Also the proprietary dbx chips used in these are no longer available, so service is an issue.
I agree as well. The DBX does to much pumping of the signal.
Although the ONE BAND DBX seemed to not do as much pumping as the others. Teac use to make an outboard noice reduction device for their machines as well which may have lowered the noise another 5 or 6 db without the pumping affects. If your a tweaker, you can try replacing the resistors and or the caps in the recording board, which is what I did to my Teac and had noticed a definate improvement in lower noise.But this is very time consuming indeed.
Well, I totally disagree with the 2 comments above. I have demo-ed properly adjusted DBX DS Series expanders for at least 15 "vinyl people" - and only ONE did not hear a dramatic improvement in A/B auditioning. Yes, they will "pump" if you overdo the levels - so don't overdo it.
If you bi-amp vertically, you can also just use them on the mids and highs, eliminating any bass pumping - but I have not found this to be an issue. Factors to consider here are the Damping Factor of you amps, and also the speakers themselves. Mine are sealed box bass cabinets, and pumping has not been a problem. Transmission line and ported cabinets may be more of an issue.

**GIVEN INFORMATION:**

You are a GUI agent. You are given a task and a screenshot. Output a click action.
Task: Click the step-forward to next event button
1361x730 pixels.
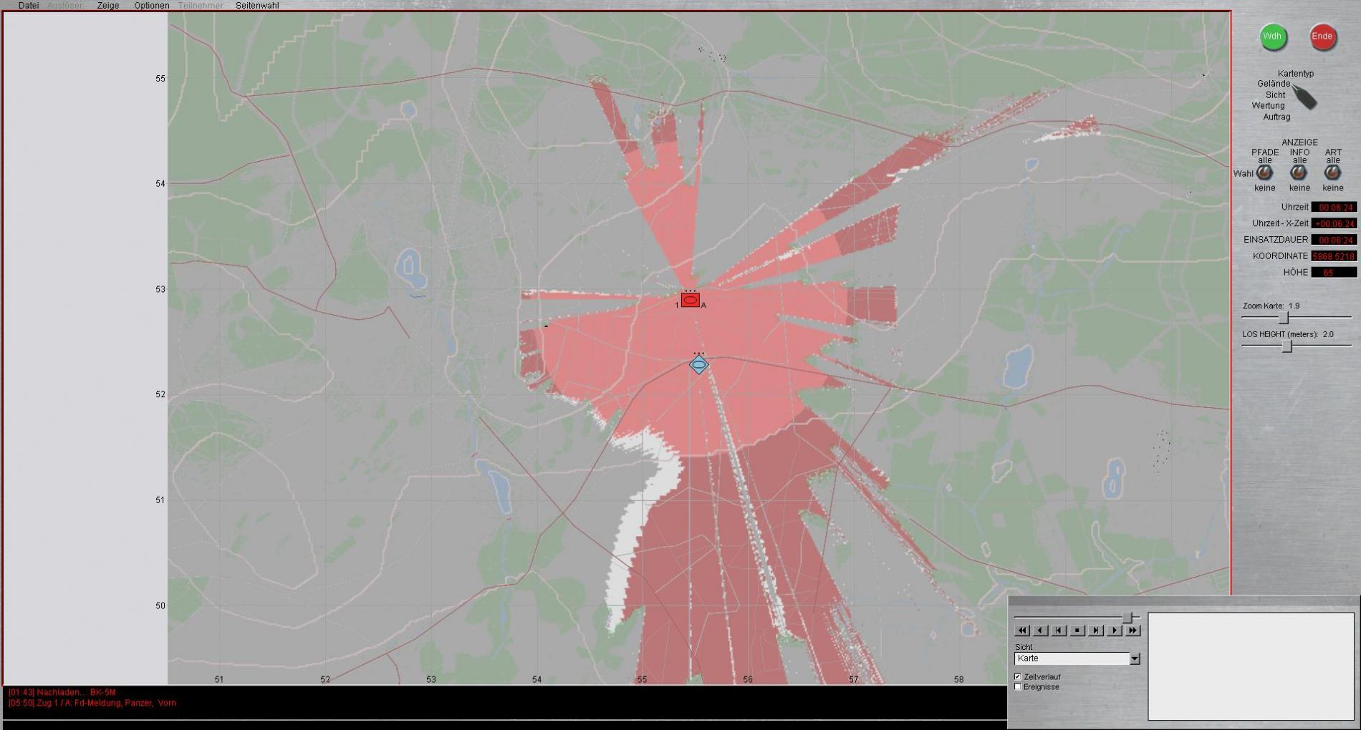point(1096,631)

**SET OF TASKS:**
1. Reproduce the DBX noise-reduction thread verbatim, everything from "Although the ONE" down to "time consuming indeed.".
2. Extend the DBX noise-reduction thread with new text that picks up after its final sentence.
The listing has no role in this work.

**ANSWERS:**
1.
Although the ONE BAND DBX seemed to not do as much pumping as the others. Teac use to make an outboard noice reduction device for their machines as well which may have lowered the noise another 5 or 6 db without the pumping affects. If your a tweaker, you can try replacing the resistors and or the caps in the recording board, which is what I did to my Teac and had noticed a definate improvement in lower noise.But this is very time consuming indeed.

2.
I consider the DBX an absolutely essential part of my system. Many of the recordings of the '70's and '80's were run through STACKS of DBX, or similar, equipment in the studio - EQ, compression, and peak limiting AT A MINIMUM! Proper use of one more quality device that attempts to reverse the "processing" on the output side does "color" the sound (that's what it's supposed to do) but not detrimentally IMO - just the opposite. They DO include op-amps in the circuit, but again, nobody who has heard mine can point out any negatives. One guy who is a hard core minimalist simply decided he liked the sound without the 3BX better, but admittedly had no rational explanation. Then on a 2nd visit, he was pretty much neutral on the 5BX. Quite a few people have bought 3BX's immediately after hearing mine.
That being said, a DBX will not elevate a cheaper, worn out, or misalignes RtR to the level you're looking for.
Unless you have much money to burn, try a 3BX-DS first. The DS version is the ONLY one to consider - the older ones are not as good. It should only cost around $200 to $225 plus shipping, on Ebay. There are lots around and they're affordable. If you don't like it, you can very easily resell it for what you paid.
A mint 5BX may cost you close to $1500 or more, so it's a bit riskier to start out with - especially if buying from an Ebay dealer and/or shipping via UPS or Fedex is part of the equation! The 5BX's Impact Restoration circuit is better, but the 3BX-DS's Dynamic Range Expansion is better IMO. So it's kind of a toss up anyway. I know someone who uses one 3BX on each channel and the results are superb.
I think Opalchip has a great point, first spend the money to get your R2R serviced and tuned up, including a check of its performance against the original spec. Heads could be dirty, worn, mis aligned. I have a number of broadcast tapes, all sound better then the vinyl. Only after making sure the R2R is okay would I move on to DBX.
DBX is no substitute for properly functioning equipment.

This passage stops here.